Pour autant, déjà à ce stade, pour un même résultat, on dispose déjà de possibilités nouvelles.
Par exemple, insérons une ligne au dessus de la ligne 1 ; on constate que les deux premières formules ont été mises à jour en =A2 et =$A$2 et retournent la valeur désormais présente en A2 alors que les deux formules suivantes sont restées inchangées.
Quel est le meilleur des deux comportements ? Aucun. Tout dépend de ce qu'on cherche à faire. En tout cas, on est maintenant capable de créer une formule qui regarde ce qui est en A1 quels que soient les remaniements du tableau.
On va maintenant combiner les deux fonctions pour parvenir au même résultat :
- Code:
-
=INDIRECT(ADRESSE(1;1))
C'est une façon bien compliquée de dire =A1 mais elle va nous ouvrir des portes nouvelles.
Jouons encore un peu avec avant d'aller plus loin.
Sortir comme ça des valeurs isolées, c'est bien mais on a généralement à faire à des plages de données.
Commençons par faire une simple somme. Entrons cinq valeurs numériques de A1 à A5.
N'importe où ailleurs, entrons les formules suivantes :
- Code:
-
=SOMME(A1:A5)
=SOMME(INDIRECT("A1:A5"))
=SOMME(A1:INDIRECT("A5"))
=SOMME(INDIRECT("A1"):A5)
Tout ça nous ramène la même valeur. On voit qu'on peut combiner une référence conventionnelle avec une référence indirecte. On voit aussi qu'il peut être fait indirectement référence à une plage et non pas uniquement à une cellule isolée (en fait, pour les tableurs, toute référence concerne une plage. Simplement, une plage peut être réduite à une cellule unique).
Par contre, la formule :
- Code:
-
=SOMME(INDIRECT("A1;A3;A5"))
retourne une erreur alors que :
- Code:
-
=SOMME(A1;A3;A5)
fonctionne et retourne A1+A3+A5.
En fait, A1;A3;A5 n'est pas une référence mais une suite de paramètres séparés par des points-virgules. En effet, SOMME() admet plusieurs paramètres représentant des références dont seul le premier est obligatoire.

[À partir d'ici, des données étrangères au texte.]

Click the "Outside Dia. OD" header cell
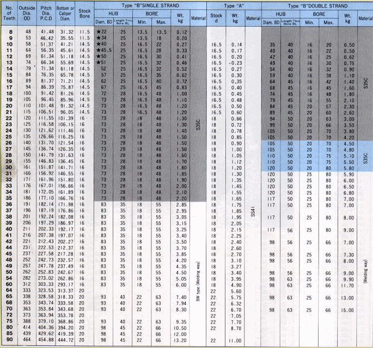This screenshot has height=348, width=373. (x=29, y=17)
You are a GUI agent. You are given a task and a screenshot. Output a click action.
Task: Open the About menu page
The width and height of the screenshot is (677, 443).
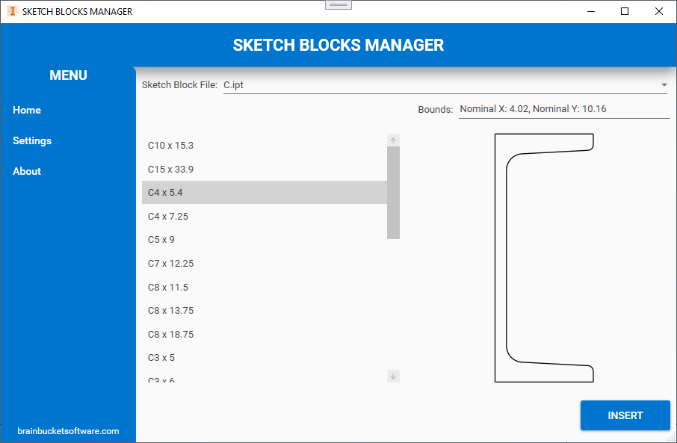(27, 171)
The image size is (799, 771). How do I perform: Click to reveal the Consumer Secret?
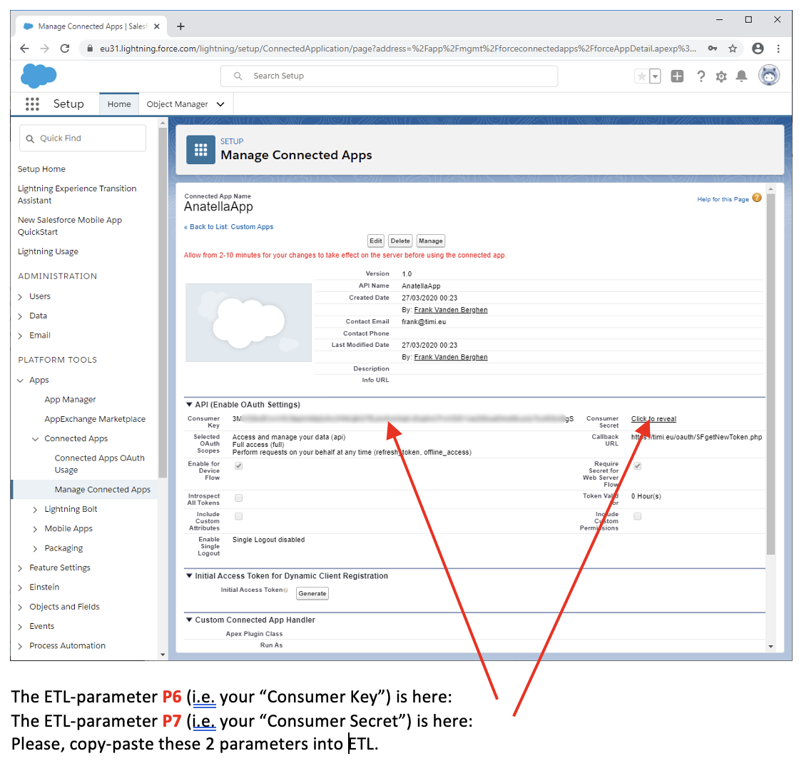653,419
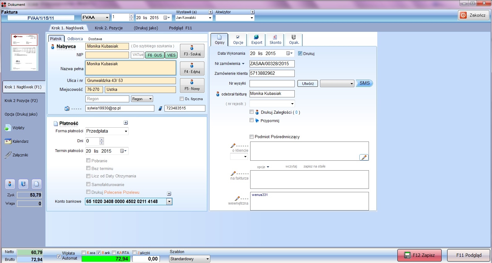Click the Utwórz button for shipment
Image resolution: width=492 pixels, height=263 pixels.
pos(308,83)

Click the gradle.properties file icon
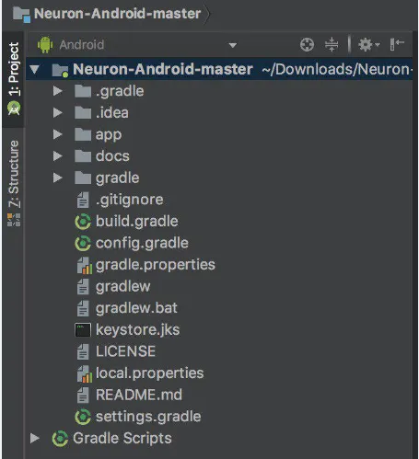click(x=84, y=265)
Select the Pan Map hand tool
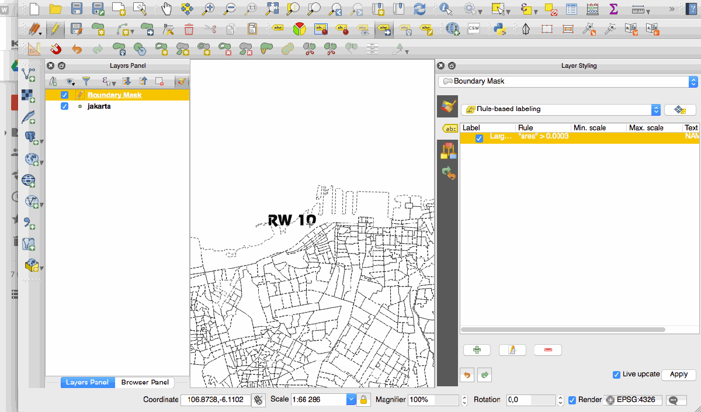701x412 pixels. coord(166,9)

On aurait pu obtenir le résultat voulu en mettant en œuvre le calcul matriciel mais, contrairement à Excel,
Numbers ne sait pas ce que c'est (en tout cas, pas la version que j'utilise). Bref. Continuons.
Créons un nouveau tableau, renommons-le TABLO et dans sa cellule A1, entrons une valeur quelconque.
Revenons au tableau principal et entrons n'importe où les formules :
- Code:
-
=TABLO :: A1
=INDIRECT("TABLO :: A1")
Comme dans les exemples précédents, les deux formules ramènent la même valeur, en l'occurrence, issue d'un autre tableau.
Créons maintenant une nouvelle feuille et renommons le tableau créer automatiquement avec la feuille du nom de TABLO. On se retrouve avec deux tableaux ayant le même nom. Il y a donc ambiguité. Consultons nos deux formules. La première a été mise à jour pour lever l'ambiguité et la seconde retourne une erreur car (avantage ou inconvénient) la formule ne peut pas être mise à jour.
Renommons la nouvelle feuille FEUILLE, entrons une valeur dans la cellule A1 de son tableau TABLO ; une formule indirecte pour récupérer sa valeur serait :
- Code:
-
=INDIRECT("FEUILLE::TABLO :: A1")
Maintenant, revenons à notre tout premier tableau. Dans les cellules D3 à D6, entrons les valeurs et la formule :
- Code:
-
FEUILLE
TABLO
A1
=INDIRECT(D3&"::"&D4&" :: "&D5)
Je vous laisse expérimenter et réfléchir à tout ça.
Une fois un peu familiarisés avec ces fonctions, on pourra passer à une ou deux mises en application.